:: RECORDS TO PROCESS ::

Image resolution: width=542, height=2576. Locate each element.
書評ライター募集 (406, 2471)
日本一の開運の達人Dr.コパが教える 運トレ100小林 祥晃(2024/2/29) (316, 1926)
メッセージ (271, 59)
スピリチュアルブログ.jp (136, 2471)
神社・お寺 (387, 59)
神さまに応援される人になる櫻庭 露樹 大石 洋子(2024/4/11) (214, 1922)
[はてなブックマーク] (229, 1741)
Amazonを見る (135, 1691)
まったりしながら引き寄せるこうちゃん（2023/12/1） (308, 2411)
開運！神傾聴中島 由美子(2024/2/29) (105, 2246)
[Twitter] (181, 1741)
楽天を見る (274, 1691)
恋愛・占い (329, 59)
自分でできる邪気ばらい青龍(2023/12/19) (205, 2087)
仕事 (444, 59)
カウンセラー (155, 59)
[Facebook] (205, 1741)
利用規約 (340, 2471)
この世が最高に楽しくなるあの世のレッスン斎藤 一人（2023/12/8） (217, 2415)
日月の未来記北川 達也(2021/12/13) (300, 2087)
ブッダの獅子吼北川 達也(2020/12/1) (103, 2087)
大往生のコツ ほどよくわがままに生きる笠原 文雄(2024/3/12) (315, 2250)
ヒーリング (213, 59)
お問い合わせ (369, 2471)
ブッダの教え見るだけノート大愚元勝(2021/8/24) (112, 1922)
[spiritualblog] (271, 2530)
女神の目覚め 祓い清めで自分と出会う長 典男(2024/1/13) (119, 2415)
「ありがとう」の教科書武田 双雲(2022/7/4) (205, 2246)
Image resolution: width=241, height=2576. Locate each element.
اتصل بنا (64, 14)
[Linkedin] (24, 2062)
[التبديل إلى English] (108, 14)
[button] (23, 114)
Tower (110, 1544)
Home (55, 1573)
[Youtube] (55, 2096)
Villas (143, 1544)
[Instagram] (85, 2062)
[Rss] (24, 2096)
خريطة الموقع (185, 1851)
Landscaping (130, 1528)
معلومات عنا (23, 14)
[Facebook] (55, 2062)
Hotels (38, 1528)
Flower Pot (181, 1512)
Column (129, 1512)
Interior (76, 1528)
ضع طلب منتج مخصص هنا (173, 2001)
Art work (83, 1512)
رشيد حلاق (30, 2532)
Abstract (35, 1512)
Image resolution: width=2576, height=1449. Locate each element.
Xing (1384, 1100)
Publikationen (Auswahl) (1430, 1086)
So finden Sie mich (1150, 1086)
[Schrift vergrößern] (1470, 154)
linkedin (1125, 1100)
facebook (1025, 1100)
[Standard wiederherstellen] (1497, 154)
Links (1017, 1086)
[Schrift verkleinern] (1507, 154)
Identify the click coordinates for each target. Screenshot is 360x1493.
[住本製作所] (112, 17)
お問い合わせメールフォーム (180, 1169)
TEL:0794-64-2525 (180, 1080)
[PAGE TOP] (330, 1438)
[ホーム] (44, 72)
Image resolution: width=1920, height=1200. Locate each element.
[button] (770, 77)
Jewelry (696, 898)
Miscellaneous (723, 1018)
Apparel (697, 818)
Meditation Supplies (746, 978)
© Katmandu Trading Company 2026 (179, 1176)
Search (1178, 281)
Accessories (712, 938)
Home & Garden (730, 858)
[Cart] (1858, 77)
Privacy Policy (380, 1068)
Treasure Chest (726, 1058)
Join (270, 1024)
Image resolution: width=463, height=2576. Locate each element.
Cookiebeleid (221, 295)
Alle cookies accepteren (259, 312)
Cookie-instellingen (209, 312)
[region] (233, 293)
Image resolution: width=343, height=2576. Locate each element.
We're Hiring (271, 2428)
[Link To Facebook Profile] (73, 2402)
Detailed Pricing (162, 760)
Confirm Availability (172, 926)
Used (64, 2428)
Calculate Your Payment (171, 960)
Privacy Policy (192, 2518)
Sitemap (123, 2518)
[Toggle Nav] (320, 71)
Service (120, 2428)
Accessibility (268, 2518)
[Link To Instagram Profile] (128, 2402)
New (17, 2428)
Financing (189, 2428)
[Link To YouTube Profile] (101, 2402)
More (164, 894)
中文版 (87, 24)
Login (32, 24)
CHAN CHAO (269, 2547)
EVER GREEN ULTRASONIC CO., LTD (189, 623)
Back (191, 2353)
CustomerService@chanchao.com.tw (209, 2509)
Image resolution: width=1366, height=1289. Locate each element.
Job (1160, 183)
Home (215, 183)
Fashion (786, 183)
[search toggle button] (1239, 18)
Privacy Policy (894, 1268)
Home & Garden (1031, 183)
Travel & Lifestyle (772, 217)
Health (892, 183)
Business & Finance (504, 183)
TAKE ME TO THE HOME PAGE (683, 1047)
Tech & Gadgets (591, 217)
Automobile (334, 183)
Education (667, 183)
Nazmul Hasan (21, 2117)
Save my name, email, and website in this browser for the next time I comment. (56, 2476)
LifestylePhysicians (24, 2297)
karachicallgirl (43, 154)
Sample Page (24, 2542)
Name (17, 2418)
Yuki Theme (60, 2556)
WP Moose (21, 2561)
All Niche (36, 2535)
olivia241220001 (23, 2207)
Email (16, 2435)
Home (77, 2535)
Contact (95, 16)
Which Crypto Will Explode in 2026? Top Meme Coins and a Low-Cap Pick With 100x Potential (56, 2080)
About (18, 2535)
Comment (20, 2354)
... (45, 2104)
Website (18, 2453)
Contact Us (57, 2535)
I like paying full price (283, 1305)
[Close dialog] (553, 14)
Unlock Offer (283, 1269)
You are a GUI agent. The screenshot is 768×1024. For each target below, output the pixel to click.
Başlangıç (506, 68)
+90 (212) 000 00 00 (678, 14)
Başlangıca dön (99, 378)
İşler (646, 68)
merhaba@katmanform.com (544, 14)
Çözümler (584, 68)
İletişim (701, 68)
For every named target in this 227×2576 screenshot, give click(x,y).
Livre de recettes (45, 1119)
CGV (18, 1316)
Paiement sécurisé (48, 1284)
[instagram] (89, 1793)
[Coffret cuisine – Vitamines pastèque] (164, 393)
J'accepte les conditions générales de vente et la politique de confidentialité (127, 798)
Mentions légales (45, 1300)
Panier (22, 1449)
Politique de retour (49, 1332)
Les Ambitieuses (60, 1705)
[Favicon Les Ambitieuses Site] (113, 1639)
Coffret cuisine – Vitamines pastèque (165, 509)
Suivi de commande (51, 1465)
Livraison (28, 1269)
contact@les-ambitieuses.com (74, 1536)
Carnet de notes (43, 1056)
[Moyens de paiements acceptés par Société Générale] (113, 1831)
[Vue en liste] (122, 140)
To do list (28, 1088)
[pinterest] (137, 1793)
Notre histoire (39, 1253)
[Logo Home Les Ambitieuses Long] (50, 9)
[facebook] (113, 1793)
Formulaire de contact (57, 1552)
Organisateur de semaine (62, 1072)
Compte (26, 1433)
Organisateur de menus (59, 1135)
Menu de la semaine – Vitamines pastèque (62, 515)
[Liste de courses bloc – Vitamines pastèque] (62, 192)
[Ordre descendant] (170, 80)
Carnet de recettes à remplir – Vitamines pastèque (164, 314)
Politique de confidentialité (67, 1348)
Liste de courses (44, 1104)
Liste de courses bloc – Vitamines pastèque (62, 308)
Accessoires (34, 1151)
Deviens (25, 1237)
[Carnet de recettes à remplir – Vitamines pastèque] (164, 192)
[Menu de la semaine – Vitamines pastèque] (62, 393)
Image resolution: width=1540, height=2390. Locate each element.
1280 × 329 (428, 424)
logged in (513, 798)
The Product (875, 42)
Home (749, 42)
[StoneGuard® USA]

:::

## GOAL OF THE EXERCISE
Wherever the string "Policy" appears in the data above, copy the line it sits in.

## YOUR RESPONSE
Privacy Policy (380, 1068)
Privacy Policy (192, 2518)
Privacy Policy (894, 1268)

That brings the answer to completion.